The heart-stopping documentary “Under African Skies” raises a similar question about Paul Simon’s decision to produce Graceland despite the boycott of South Africa at the time. The situations are very different – Simon engaged and supported the oppressed people in that case. The film is honest and offers no dogmatic answers. But in the case of masterpieces like Graceland and The Color Purple, I cannot help but believe that some works have timeless artistic, spiritual, soulful meaning, whose profound impact on our conscience now and forever is stronger than their use as a political tactic of the moment.

Haggai Matar comments:

I agree with most of what Noam has said, so I’ll join in from another angle. Many people blame the cultural boycott in general and this act of Walker’s in particular, saying that they are supposedly silencing dissent, diminishing rather than creating tools for dialog and leaving the discourse grounds free for the Israeli propaganda to play in by itself. Dimi said that “it’s declaring to all and sundry that your words, and your art, and your analysis are powerless”. But I find this to be absurd. How can you declare that words are powerless? The mere act of the declaration, the mere statement made by Walker and others like her, is a greater statement and a greater act of dialog than what we usually get from any other artist performing inIsrael or whose books are published here!

And this leads me to Yuval’s and Dahlia’s arguments. They say we need books like “The Color Purple” in order to help us open people’s hearts and minds and promote peace. But “The Color Purple” already came out in Israel some time ago. So did books by G.M. Coetzee, and books by Palestinian authors, and Israeli journalists and Israeli ex-soldiers. The bookshops are filled with political writings such as these, and have been for quite some time. The occupation has been with us for quite some time as well. Is another translation of “The Color Purple” going to change anything about the occupation? Probably not. But the turmoil created around the refusal to have it translated might actually help.

This is the whole point of the boycott movement – to encourage artists, who would otherwise simply write and perform, to make a stand. It may be a choice to boycott Israel altogether, or to visit both Israel and Palestinein an informal visit, or to go on a formal visit (crossing the BDS picket line) – but make statements against the occupation. Whereas once Israelis could go on without any notion of what their favorite artists think of their compliance with the apartheid – now they are forced to hear them, one of or another. And like the newspapers that printed empty, clean, white issues to protest censorship laws, so does the echoing denial of words by Alice Walker speaks volumes in itself.

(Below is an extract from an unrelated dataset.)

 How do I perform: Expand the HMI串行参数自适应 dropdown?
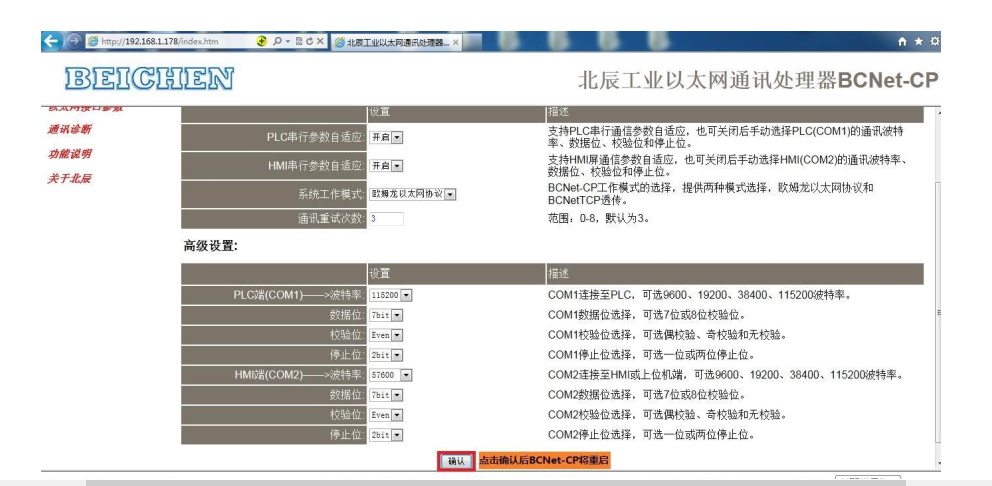(397, 165)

The rest is silence.

Larry Derfner writes: 

Since a boycott is a perfectly legitimate means, the question for me is whether the goal is justified, and if Walker wants to end the occupation and create two states of equal sovereignty – along the lines, say, of the Arab Peace Plan – then I think she’s doing the right thing. I wish there were a global boycott of Israel that put forth a genuine, equitable two-state solution – the kind that’s never been offered to the Palestinians – as its end point. Things would change fast. But if Walker’s end-point is a one-state solution, then I consider her boycott harmful. I don’t know what her goal is, but the tone of her letter struck me as being well-intentioned toward Israel, which is the opposite of the tone of every international BDS campaign I’ve ever come across.